Joining Binding and Diagonal Seams (A Tutorial)
One of my favorite parts of quilting is binding because it's the last part that is needed to finish off the quilt! I taught myself how to join the ends of my binding because I didn't like the way the folded or tuck binding looked. I also didn't realize there was a huge market for all sorts of binding tools, so my method uses nothing but a marking tool and the knowledge on how to make a diagonal seam.
How do you calculate how much binding you need?
Add the length and width of the quilt together, then multiply 2 and add 10. Take that number, divide by 40 (if using width of fabric (WOF)) and round UP. For example, my quilt is 72x72. So 72+72=144. Multiply by 2 and add 10, 144*2+10=298. Then divide by 40 so 298/40=7.45. And round up 7.45 => 8 strips of WOF needed. The size of the strips is highly dependent on the quilter, some use 2 1/4" width some use 2 1/2". Personally I have started using 2 1/4" strips, but I began using 2 1/2" and still write all my patterns to that size.
How to join binding:
- Using WOF of fabric, cut the number of strips needed
- My 8 strips are cut out
- This is how I set up to sew a diagonal seam. I have right sides together (RST) for the strips. The tails of the strips are always to my left, and I always have the tail that is closest to me on top.
- I chain piece my diagonals together, so I flip the tail of the strip closest to me to be the bottom of the next seam.

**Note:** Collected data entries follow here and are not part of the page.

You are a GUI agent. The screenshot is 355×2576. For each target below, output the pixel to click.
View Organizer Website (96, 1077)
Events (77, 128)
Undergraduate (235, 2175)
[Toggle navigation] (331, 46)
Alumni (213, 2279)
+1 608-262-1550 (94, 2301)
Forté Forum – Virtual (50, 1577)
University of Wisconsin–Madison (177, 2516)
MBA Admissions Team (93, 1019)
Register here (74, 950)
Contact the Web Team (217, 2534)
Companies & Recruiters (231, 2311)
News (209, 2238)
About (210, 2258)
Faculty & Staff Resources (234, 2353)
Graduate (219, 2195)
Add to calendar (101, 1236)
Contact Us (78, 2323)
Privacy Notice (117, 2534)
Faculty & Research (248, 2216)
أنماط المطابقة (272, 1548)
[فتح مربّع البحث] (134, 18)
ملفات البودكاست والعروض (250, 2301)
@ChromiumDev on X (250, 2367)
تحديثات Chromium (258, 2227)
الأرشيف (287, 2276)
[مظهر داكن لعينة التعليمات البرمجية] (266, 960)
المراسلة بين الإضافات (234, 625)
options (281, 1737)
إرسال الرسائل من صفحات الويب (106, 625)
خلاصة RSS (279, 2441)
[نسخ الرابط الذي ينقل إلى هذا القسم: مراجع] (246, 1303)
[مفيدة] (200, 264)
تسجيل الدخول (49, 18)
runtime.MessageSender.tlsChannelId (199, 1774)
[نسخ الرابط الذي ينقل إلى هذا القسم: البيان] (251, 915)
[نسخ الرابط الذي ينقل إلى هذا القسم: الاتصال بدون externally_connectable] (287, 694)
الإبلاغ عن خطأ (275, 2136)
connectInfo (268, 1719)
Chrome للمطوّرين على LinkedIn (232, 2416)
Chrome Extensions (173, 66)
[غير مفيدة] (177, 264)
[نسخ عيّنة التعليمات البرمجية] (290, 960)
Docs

Here is a close up of the diagonal seam. I do not trim the selvages off, I just align the two strips perpendicular and sew on the diagonal where the two pieces cross. This is highlighted by the pink line.
- Once all the strips are sewn together, everything should be linked with the longer tails at the beginning and the end as shown
- Cut apart the chain piecing and trim the excess. Make sure to trim the tiny triangles on the sides as well.
- Now iron the seams OPEN. This will allow the seams to lay flatter and not have a lot of bulk when sewn
- Notice the front shows the diagonal seam, but it's harder for the eye to tell where the seam is located. You can also use diagonal seams for borders to extend fabric longer than WOF.
Now iron the strip in half, and do not trim any part of the ends of the binding. You do not need to trim at all using my method.
Once you have the binding made, sew the binding on the quilt. Leave a long tail for the beginning, miter each corner, and then stop 8-12 inches away from the start leaving a long tail. The distance you leave yourself is key, too far apart and it's easier to make a mistake, but too close it will be very difficult to make the diagonal seam.
Taking both ends, bring them together to meet in the middle of the gap. Firmly press the crease at the point where the ends should meet each other. I actually mark the inside of the folds on each side to help identify where the tails are meeting.
Now that you have the lines marked, take the end tail and open the binding. Align the beginning tail so the fold is on the marked line. The marked line on the beginning tail should be aligned with the centerfold. This is shown by the pink lines.
Once you have it aligned, open the beginning tail, pin, and sew on the diagonal shown in pink in the image below.
Check the seam by flipping it back. You should see the mark you made align with the intersection of the diagonal seam. If this matches, trim the excess, and press the seam open.
Now sew the last part of the binding onto the quilt!
No tools and you have a perfectly joined binding seam!
Let me know how this works for you! I find it less confusing than all the tools, so I hope it works for you too!